Modern medicine is based on scientific principles . This can be very reassuring for patients , because they know that doctors have a body of evidence which they can trust ; and use logical principles in order to treat them correctly. However, medicine is not an exact science. It's an uncertain science , and this is hardly surprising given the fact that we're applying this science to a complex biological system - the human animal.
Doctors are used to dealing with this kind of biological variability because they spend so many years in medical school ,learning that they can be a lot of variation between the way patients respond treatment. However, when it comes to insurance company bureaucrats , policy wonks, and hospital administrators , this kind of complexity makes them extremely uncomfortable . They are much more comfortable handling numbers , which are much more predictable ! This is why they would rather deal with cut and dried systems , which make logical sense on paper. This explains why protocols and flowcharts and algorithms and guidelines have become so popular . Doctors today are being pushed into practicing medicine using published guidelines, rather than their own personal judgment or clinical intuition . This is why the movement towards evidence-based medicine has become so popular.
If you have a rigid yardstick to measure doctors by, it's easy for clerks and pencil-pushers to see whether doctors are performing according to that yardstick ! Those who do can be incentivized to continue doing so; whereas those who don't can be appropriately penalized . Evidence-based medicine has been thrust upon doctors and patients , not because it's better, but because it easier for non-doctors to manage, because it's less messy than real life medicine ! It's has been dressed up as providing patient centered care while it's really system centered care.

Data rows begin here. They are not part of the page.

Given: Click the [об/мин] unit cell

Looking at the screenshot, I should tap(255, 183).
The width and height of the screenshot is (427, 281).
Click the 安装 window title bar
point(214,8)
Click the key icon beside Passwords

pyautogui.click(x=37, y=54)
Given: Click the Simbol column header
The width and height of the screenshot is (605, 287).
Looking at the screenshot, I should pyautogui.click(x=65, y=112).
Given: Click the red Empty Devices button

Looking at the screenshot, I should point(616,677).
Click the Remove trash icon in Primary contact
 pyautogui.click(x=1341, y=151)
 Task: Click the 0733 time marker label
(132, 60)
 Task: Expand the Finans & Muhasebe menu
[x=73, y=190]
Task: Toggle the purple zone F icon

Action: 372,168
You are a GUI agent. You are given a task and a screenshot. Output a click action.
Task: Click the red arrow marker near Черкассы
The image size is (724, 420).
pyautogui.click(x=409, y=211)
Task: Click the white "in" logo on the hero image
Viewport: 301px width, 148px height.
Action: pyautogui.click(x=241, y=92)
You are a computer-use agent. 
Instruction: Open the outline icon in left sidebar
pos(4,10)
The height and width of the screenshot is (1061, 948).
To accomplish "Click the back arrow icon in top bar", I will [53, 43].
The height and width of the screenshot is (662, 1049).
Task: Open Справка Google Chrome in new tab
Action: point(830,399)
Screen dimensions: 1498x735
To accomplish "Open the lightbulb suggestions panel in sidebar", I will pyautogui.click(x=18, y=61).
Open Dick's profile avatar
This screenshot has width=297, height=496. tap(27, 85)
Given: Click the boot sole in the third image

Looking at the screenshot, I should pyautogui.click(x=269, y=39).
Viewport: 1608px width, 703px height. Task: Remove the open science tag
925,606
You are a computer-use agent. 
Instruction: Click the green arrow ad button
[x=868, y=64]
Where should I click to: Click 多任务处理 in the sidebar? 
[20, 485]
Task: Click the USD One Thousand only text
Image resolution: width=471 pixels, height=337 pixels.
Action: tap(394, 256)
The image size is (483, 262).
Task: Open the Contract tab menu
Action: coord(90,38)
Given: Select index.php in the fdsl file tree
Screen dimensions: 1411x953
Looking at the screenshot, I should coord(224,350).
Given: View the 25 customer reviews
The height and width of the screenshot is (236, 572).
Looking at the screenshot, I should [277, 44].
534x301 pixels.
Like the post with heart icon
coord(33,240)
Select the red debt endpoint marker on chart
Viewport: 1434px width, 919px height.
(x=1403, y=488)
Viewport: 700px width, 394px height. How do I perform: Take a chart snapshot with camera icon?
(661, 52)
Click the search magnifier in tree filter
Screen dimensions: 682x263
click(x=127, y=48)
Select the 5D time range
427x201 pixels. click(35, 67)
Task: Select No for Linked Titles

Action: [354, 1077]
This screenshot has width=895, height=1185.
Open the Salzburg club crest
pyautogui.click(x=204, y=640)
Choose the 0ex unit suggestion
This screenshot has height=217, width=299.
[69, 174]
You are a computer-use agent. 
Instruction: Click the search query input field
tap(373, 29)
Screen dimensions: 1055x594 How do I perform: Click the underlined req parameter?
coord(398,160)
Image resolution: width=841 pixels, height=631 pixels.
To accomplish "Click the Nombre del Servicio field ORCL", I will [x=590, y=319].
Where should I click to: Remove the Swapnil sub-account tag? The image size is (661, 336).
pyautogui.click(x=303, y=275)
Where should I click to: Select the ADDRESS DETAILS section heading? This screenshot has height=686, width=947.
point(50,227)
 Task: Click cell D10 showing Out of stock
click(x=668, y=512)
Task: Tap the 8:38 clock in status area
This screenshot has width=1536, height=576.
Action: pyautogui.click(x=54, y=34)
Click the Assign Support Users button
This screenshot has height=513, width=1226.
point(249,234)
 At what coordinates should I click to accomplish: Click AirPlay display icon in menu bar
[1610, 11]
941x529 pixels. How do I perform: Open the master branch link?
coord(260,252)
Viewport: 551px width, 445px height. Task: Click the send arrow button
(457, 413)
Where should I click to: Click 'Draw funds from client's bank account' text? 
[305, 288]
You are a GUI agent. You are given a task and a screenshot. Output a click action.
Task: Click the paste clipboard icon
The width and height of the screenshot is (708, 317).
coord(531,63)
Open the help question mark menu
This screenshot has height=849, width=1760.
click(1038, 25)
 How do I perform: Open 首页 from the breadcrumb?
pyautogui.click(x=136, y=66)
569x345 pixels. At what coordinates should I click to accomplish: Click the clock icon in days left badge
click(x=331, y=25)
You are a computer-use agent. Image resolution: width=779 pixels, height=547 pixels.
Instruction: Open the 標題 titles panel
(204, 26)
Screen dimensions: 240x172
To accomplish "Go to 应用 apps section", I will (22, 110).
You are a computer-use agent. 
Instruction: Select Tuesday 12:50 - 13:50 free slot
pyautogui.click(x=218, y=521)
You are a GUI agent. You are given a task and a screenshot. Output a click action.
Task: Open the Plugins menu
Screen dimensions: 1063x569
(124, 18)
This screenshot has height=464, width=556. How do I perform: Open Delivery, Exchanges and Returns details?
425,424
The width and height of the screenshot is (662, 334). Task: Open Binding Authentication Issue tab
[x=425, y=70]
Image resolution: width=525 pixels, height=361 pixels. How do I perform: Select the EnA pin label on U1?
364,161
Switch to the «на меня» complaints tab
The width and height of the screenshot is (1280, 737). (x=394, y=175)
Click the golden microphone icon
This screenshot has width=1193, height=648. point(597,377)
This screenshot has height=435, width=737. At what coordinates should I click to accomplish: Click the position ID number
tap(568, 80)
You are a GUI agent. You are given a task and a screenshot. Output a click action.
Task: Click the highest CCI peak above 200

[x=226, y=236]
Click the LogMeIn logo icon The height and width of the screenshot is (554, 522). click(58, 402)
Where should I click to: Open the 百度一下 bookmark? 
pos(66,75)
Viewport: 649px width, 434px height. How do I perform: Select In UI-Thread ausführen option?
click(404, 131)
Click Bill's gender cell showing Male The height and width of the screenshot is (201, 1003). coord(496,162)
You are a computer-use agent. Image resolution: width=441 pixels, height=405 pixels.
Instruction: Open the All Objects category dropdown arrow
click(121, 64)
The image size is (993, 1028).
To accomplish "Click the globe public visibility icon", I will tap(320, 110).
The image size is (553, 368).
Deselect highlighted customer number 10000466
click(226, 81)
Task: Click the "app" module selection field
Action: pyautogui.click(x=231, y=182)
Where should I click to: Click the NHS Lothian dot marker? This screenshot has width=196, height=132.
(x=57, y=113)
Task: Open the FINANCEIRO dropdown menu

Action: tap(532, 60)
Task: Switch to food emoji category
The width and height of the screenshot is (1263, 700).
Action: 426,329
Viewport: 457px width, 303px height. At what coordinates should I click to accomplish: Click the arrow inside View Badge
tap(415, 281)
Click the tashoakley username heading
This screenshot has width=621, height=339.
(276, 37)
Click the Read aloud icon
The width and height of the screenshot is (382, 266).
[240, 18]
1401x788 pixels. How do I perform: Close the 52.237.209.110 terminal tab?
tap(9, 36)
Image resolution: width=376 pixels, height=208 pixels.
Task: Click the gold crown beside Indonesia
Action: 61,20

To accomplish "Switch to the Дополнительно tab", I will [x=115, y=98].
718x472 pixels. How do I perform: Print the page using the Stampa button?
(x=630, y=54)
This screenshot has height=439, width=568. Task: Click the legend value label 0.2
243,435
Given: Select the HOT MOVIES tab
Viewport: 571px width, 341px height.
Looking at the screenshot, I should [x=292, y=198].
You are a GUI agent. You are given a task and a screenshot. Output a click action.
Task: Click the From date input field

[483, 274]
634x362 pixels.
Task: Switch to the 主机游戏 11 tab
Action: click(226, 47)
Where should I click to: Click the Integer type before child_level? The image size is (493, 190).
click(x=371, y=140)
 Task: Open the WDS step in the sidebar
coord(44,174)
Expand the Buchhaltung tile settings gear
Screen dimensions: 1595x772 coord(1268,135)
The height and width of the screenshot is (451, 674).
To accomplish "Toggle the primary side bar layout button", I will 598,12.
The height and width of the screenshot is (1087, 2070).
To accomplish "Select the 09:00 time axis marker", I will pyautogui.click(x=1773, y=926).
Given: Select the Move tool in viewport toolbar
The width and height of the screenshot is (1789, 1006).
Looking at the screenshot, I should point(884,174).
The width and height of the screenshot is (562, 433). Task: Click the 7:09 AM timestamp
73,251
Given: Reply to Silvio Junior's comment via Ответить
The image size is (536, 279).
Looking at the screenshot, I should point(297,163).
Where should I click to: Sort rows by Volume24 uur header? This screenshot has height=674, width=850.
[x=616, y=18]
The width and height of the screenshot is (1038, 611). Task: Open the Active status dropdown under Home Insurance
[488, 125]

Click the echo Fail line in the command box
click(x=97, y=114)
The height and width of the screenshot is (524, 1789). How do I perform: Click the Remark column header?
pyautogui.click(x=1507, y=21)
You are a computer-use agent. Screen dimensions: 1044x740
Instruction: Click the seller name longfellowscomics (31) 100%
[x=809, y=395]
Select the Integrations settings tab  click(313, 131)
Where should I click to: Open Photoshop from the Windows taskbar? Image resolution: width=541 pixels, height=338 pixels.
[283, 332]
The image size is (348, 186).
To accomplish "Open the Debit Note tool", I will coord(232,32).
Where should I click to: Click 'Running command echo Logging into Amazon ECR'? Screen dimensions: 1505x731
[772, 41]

The difference between the two is highlighted very well by Doctor Groopman in his book, Your Medical Mind . He criticises the modern fashionable trend towards evidence-based medicine , where all patients are treated like widgets. We cannot afford to continue to pretend that one-size-fits-all ; and that if the guidelines are followed, all patients will behave exactly the same way . Since Doctor Groopman is a practicing physician who deals with the uncertainty and orneriness of real life medicine daily. He feels that doctors should be allowed to apply their judgment , so that they can tailor evidence-based medicine to an individual patient, and practice what he calls judgment-based medicine.